Al dibattito odierno hanno preso parte, tra i tanti, anche: il direttore del Csv Napoli Giovanna De Rosa, Maria Triassi, prima donna al vertice della Scuola di Medicina e Chirurgia dell’ateneo federiciano, Vincenzo Sangiovanni, Infettivologo Direttore III UOC Cotugno, il Vice Presidente del Consiglio regionale campano, Loredana Raia, il presidente dell’ottava municipalità, Nicola Nardella e gli assessori di Palazzo San Giacomo, Chiara Marciani (Politiche Giovanili e Lavoro) e Vincenzo Santagada (Salute e Verde). 

«In questi tempi – spiega l’assessora Marciani - vediamo un aumento di casi di malattie come la sifilide e la gonorrea che erano state dimenticate. Vogliamo quindi informare i giovani, non solo oggi ma per tutto il corso dell’anno, su queste malattie che purtroppo esistono per comprendere i rischi e quelle che possono essere le prevenzioni. La salute è il bene più importante che dobbiamo proteggere proprio per questo oggi abbiamo chiesto ai ragazzi, anche attraverso bigliettini anonimi, di fare domande che solitamente fanno su internet. Confidiamo nel fatto che gli esperti del settore possano fornire loro risposte più attendibili di quelle che trovano solitamente attraverso la ricerca su Google».  

«L’evento di oggi – chiarisce invece l’assessore Santagada - serve appunto per sensibilizzare i ragazzi che vivono la loro adolescenza, un periodo critico in tal senso. Quindi è giusto che l’Amministrazione sia presente e continueremo su questa strada organizzando altri eventi andando nelle scuole per portare un messaggio di consapevolezza di quelle che sono le malattie sessualmente trasmissibili».

A margine degli interventi istituzionali sono inoltre seguite diverse relazioni fatte ai ragazzi dai professionisti del settore. Come quella tenuta da Alfredo Franco, infettivologo dell’ospedale Cotugno di Napoli, cha ha sviscerato, attraverso storia e dati, i numeri odierni dell’Hiv/ Aids.

La giornata è stata inoltre impreziosita da alcune special guest d’eccezione. Rappresentate dal comico di Made in Sud, Alessandro Bolide e dall’artista Walton Zed.

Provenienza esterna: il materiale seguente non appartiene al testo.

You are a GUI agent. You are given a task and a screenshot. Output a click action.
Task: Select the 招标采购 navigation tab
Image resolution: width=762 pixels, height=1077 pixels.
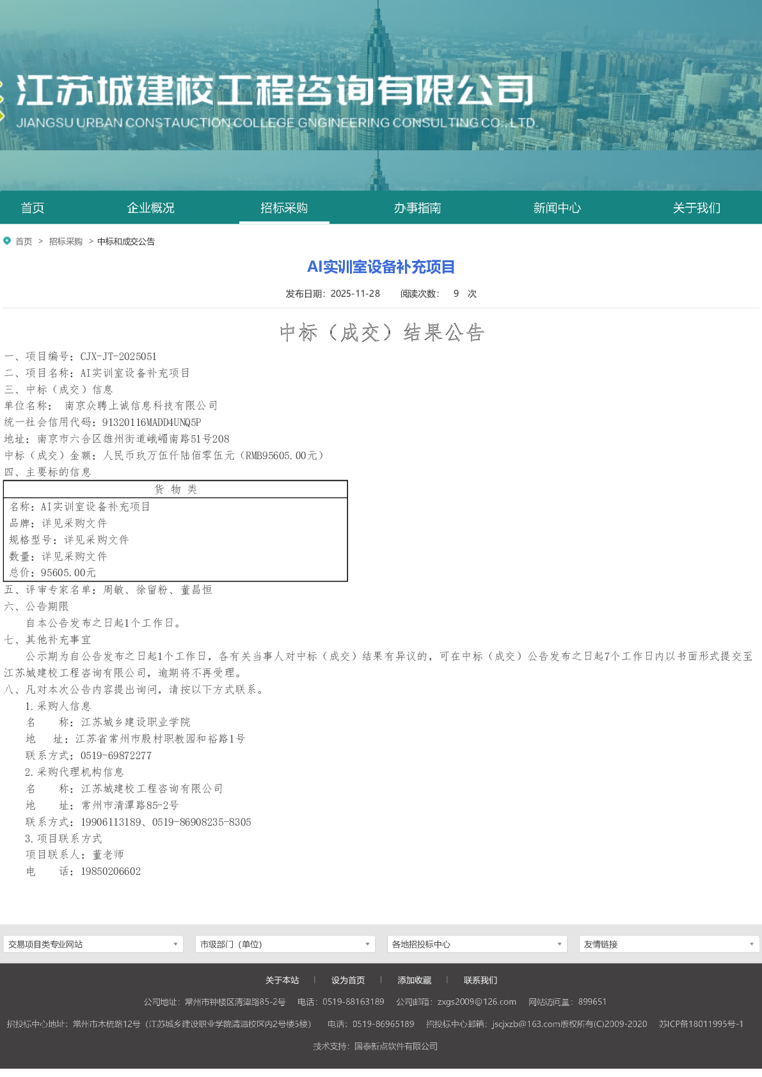pyautogui.click(x=284, y=208)
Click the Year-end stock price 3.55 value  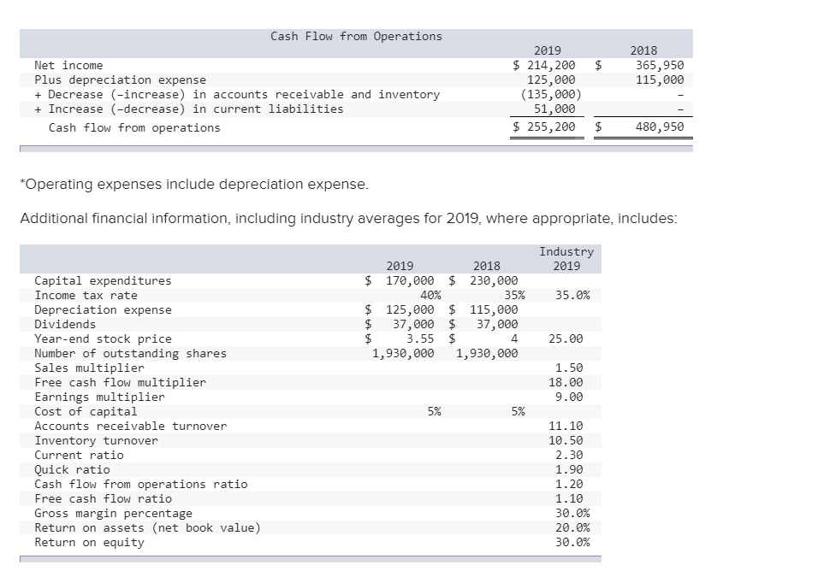click(420, 339)
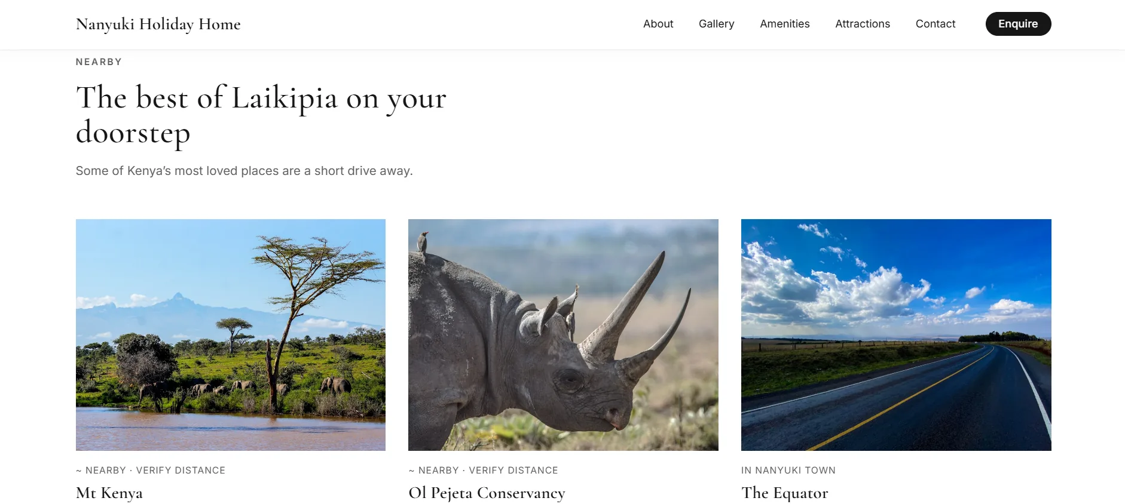Screen dimensions: 1125x504
Task: Go to the Gallery section
Action: [x=716, y=24]
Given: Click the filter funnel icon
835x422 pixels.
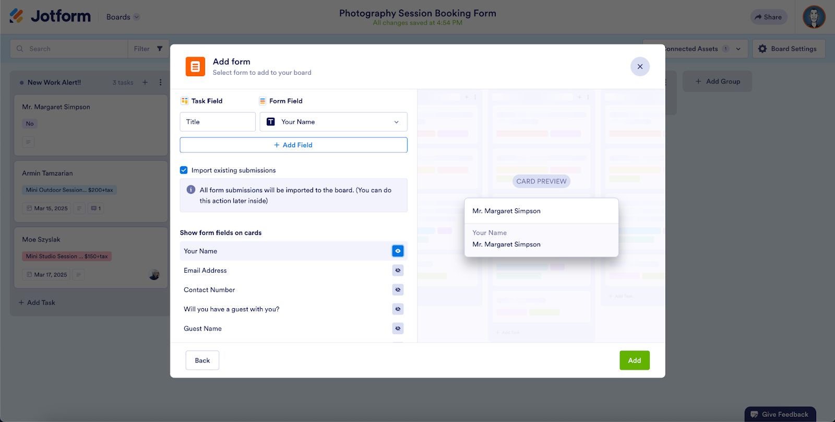Looking at the screenshot, I should tap(160, 49).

Bolide, noto ai più per il suo celebre tormentone «Ma che ce ne fotte», oltre a portare la sua genuina comicità è riuscito contestualmente anche a far riflettere, con un sorriso, gli studenti presenti in platea: «Spesso tra i ragazzi si dice “dai facciamolo per la prima volta senza profilattico perché io ti amo” ed è lì che è giusto dire “Ma che me ne fotte, proteggiamoci!».

Mentre l’artista Walton Zed ha donato, per l’occasione, due suoi lavori. Uno rappresentante una mano di un bimbo che stringe quella di un anziano mentre un altro raffigurante una coppia di fidanzati abbracciati su di un letto: «Per me – racconta l’artista - è una tematica molto cara. Dipingo spesso corpi intrecciati perciò oggi mi sembrava opportuno portare proprio un messaggio di libertà attraverso le immagini di quest’abbraccio. Il paradosso è che la precauzione può sembrare una sorta di costrizione ma in realtà tramite questa piccola costrizione, rappresentata dall’uso del profilattico, si può veramente vivere la libertà del rapporto. Il mio lavoro è un’esplosione di libertà di contatto col messaggio, specialmente per le nuove generazioni, di essere più coscienti di tutti i rischi al quale si va incontro se non si attua una precauzione».